▶ [What the task requires]
Reproduce word for word the lines between those holding "Click the user icon beside Operator1" and "Click the Zoom in magnifier icon", inclusive, and nothing else from the data below.

(Excerpts from a dataset)
#####

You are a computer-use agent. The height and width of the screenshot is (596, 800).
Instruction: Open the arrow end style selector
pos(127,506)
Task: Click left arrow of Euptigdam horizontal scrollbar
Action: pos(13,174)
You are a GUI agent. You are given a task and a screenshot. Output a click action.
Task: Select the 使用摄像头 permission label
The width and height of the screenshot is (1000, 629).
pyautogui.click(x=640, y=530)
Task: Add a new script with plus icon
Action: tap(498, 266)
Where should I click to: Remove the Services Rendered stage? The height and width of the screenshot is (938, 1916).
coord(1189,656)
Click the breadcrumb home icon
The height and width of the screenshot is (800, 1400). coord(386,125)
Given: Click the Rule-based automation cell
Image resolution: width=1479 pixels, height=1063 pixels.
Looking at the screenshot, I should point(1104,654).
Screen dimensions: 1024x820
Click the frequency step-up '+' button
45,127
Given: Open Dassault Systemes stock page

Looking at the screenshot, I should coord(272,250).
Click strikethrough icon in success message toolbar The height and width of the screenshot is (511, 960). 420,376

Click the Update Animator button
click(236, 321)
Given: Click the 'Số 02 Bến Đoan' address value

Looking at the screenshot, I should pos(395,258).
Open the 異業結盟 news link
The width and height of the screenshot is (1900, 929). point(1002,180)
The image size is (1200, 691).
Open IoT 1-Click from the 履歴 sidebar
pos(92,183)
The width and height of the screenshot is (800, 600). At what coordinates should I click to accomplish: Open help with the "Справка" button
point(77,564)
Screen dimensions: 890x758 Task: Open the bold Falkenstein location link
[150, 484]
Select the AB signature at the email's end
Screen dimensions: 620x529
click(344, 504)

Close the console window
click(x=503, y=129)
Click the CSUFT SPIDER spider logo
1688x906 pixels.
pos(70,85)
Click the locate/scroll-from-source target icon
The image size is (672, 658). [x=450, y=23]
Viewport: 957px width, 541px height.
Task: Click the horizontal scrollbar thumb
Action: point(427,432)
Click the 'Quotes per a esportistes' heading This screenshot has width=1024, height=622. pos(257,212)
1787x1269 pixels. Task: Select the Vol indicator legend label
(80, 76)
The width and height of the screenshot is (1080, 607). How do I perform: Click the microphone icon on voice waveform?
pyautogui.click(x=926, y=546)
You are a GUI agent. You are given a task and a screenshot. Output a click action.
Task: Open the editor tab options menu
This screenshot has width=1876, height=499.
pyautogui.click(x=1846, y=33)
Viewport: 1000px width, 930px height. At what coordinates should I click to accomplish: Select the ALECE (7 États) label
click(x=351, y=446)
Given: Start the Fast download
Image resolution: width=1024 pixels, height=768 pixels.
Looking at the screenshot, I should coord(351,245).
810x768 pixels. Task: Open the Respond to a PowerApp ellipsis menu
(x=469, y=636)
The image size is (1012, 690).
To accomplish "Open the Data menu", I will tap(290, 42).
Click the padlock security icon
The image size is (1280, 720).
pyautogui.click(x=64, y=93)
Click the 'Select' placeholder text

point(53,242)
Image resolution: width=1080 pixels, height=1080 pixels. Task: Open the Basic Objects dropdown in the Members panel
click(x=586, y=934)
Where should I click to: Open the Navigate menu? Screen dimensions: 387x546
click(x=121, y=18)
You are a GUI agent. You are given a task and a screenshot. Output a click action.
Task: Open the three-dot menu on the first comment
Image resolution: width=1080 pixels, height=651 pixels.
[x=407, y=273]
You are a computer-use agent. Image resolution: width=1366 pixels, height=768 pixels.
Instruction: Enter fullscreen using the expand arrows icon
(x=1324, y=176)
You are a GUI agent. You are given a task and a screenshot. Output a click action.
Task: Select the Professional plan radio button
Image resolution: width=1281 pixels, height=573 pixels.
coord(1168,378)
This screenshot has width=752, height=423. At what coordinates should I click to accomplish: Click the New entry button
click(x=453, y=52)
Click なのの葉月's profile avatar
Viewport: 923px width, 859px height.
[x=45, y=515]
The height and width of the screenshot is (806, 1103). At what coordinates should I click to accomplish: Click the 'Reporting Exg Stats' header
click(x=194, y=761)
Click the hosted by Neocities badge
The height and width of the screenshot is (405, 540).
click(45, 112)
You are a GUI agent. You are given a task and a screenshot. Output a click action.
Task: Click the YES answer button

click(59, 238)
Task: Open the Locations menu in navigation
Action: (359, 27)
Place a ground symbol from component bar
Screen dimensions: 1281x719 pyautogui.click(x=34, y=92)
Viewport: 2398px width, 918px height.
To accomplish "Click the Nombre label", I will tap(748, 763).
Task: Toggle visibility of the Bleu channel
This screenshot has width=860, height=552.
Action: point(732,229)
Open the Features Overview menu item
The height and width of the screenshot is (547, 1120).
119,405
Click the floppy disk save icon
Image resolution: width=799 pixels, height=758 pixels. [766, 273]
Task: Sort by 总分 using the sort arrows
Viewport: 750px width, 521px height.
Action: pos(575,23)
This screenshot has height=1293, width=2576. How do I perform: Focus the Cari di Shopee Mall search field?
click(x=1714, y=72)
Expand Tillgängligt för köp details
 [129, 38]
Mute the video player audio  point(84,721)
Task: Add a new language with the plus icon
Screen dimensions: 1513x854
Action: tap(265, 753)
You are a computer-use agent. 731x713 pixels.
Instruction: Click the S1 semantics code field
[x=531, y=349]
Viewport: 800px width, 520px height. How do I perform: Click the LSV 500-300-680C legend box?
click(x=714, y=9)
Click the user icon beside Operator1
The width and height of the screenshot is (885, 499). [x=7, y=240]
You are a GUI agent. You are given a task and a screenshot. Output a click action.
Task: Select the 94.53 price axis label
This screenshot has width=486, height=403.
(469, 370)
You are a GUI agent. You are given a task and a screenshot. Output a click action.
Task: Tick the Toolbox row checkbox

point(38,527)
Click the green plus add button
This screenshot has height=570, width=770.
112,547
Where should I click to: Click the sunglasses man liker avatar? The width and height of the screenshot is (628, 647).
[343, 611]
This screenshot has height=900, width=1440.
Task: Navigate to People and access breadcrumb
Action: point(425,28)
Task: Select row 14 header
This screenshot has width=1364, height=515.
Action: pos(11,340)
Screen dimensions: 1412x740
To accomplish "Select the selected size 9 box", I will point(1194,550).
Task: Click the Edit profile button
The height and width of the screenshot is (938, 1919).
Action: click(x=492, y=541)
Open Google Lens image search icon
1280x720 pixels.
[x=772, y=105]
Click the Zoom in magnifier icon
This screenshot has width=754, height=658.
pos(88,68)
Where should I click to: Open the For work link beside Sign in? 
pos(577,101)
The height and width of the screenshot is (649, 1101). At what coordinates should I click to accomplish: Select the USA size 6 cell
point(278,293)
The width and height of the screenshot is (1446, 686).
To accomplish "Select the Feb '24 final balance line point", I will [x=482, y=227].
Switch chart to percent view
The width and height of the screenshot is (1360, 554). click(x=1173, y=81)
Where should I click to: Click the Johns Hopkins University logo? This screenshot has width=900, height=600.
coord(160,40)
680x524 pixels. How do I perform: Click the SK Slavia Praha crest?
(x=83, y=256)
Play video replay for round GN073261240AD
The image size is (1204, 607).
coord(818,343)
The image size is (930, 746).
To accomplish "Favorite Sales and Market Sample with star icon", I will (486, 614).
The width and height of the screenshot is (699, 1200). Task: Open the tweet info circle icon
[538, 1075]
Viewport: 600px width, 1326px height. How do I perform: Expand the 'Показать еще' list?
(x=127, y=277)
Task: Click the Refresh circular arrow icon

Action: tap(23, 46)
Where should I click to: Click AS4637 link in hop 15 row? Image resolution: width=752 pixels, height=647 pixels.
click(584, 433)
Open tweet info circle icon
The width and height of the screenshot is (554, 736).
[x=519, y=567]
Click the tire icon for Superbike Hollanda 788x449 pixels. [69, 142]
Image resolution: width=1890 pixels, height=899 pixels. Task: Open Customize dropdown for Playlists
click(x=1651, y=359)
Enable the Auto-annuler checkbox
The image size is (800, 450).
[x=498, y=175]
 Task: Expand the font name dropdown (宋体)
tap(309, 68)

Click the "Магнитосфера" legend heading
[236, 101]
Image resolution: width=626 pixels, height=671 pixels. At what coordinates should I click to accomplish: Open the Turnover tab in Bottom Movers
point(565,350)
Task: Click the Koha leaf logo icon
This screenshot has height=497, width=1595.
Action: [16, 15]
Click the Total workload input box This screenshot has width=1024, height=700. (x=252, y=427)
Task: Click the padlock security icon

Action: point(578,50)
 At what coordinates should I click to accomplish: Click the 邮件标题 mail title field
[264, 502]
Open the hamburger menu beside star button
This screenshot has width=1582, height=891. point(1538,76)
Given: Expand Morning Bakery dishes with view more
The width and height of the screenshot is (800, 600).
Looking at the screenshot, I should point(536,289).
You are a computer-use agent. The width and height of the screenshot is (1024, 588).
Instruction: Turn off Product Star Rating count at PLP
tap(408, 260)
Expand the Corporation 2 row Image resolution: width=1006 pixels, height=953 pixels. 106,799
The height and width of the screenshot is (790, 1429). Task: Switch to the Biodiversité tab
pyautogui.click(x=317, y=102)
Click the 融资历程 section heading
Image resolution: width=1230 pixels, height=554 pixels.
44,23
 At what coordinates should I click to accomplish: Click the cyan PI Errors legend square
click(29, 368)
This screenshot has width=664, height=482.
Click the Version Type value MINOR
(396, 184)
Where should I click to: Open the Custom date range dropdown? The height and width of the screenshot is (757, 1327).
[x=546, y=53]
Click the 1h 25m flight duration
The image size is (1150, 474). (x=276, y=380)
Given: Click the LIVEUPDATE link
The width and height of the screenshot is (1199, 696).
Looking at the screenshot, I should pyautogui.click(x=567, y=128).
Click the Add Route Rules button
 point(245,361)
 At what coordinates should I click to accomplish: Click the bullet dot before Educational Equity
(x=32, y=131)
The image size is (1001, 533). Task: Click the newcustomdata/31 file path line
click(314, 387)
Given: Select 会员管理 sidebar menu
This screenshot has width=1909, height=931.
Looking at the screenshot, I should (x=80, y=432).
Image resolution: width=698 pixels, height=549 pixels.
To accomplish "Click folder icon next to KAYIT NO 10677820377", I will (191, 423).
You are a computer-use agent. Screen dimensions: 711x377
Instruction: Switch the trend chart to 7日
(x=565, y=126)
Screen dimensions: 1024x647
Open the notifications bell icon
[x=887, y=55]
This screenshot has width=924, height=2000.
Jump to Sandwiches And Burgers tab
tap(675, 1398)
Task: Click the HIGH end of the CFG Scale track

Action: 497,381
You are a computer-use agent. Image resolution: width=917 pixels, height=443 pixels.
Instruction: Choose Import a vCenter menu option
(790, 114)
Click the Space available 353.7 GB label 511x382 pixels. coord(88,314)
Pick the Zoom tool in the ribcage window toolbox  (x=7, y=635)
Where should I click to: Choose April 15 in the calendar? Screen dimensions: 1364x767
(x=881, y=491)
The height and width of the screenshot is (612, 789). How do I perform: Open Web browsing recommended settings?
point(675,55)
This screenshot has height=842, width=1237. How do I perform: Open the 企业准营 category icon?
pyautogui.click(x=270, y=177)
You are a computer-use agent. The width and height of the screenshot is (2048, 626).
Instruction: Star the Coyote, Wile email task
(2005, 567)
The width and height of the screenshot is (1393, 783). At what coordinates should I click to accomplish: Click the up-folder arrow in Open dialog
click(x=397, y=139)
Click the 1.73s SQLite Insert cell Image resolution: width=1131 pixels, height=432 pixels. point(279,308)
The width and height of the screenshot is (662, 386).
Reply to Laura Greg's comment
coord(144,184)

#####

▶ [Solution]
Click the user icon beside Operator1
The width and height of the screenshot is (885, 499). [x=7, y=240]
You are a GUI agent. You are given a task and a screenshot. Output a click action.
Task: Select the 94.53 price axis label
This screenshot has width=486, height=403.
(469, 370)
You are a GUI agent. You are given a task and a screenshot. Output a click action.
Task: Tick the Toolbox row checkbox

point(38,527)
Click the green plus add button
This screenshot has height=570, width=770.
112,547
Where should I click to: Click the sunglasses man liker avatar? The width and height of the screenshot is (628, 647).
[343, 611]
This screenshot has height=900, width=1440.
Task: Navigate to People and access breadcrumb
Action: point(425,28)
Task: Select row 14 header
This screenshot has width=1364, height=515.
Action: pos(11,340)
Screen dimensions: 1412x740
To accomplish "Select the selected size 9 box", I will point(1194,550).
Task: Click the Edit profile button
The height and width of the screenshot is (938, 1919).
Action: click(x=492, y=541)
Open Google Lens image search icon
1280x720 pixels.
[x=772, y=105]
Click the Zoom in magnifier icon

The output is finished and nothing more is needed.